O grande diferencial em 2026 é o uso do consórcio para a preservação da liquidez operacional. Enquanto o transportador utiliza as cotas para programar a aquisição de novos pesados e utilitários, ele preserva seu limite de crédito bancário para o capital de giro.
O consórcio em caminhões é estratégico porque permite ao frotista alinhar o recebimento do bem ao seu ciclo de caixa, fugindo dos juros que, no financiamento, podem atingir 21,5% ao ano e corroer a margem do frete.
“Combo estratégico” une consórcio e seguro
A maturidade do mercado em 2026 exige que o corretor apresente o consórcio como uma solução de custo global reduzido. Integrar a aquisição via consórcio com o Seguro de Frota possibilita que o corretor ofereça blindagem patrimonial completa. Acompanhe a seguir.
- Previsibilidade de fluxo de caixa: o cliente conhece antecipadamente o custo fixo da parcela e do prêmio, eliminando surpresas financeiras e facilitando o planejamento orçamentário anual.
- Redução do TCO (Custo Total de Propriedade): veículos novos adquiridos via consórcio saem da concessionária com garantia de fábrica e seguro total, reduzindo drasticamente o custo por quilômetro rodado e o tempo de veículo parado.
- Gestão de risco ativa: o corretor utiliza o consórcio como ferramenta para incentivar a renovação da frota do cliente. Isso diminui a frequência de sinistros causados por fadiga de material ou falhas mecânicas, mantendo o bônus da apólice elevado e o custo do seguro sob controle.
Onipresença dos leves e o fenômeno das duas rodas
O impacto do consórcio na mobilidade urbana é igualmente massivo.
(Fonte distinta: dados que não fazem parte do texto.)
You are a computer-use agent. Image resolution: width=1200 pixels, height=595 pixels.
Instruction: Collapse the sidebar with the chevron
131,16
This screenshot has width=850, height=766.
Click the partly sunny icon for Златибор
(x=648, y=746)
Os veículos leves lideram o sistema com 1,78 milhão de cotas vendidas, ligando a modalidade a um a cada três carros comercializados no país.
Já no segmento de motocicletas, que representa 25,5% dos participantes, o consórcio é a ferramenta de trabalho essencial para milhões de brasileiros, especialmente com o incentivo da isenção de IPVA para motos até 180cc em estados como São Paulo.
Com o tíquete médio atingindo R$ 101,7 mil (alta de 6,4%), o sistema prova ter fôlego para acompanhar a valorização dos veículos e as necessidades de quem utiliza o transporte como fonte de renda.
Educação financeira é um dos diferenciais
O avanço do setor automotivo via consórcio reflete um consumidor mais cauteloso e um frotista focado em eficiência técnica e financeira. Para a corretora de seguros que quer se destacar, o consórcio é o produto que “blinda” a carteira contra a concorrência bancária.
Dominando o tema, o corretor de seguros consegue assumir o controle total da jornada do cliente e o ajuda a adquirir o ativo de forma inteligente, garantindo a proteção necessária para que esse patrimônio gere lucro.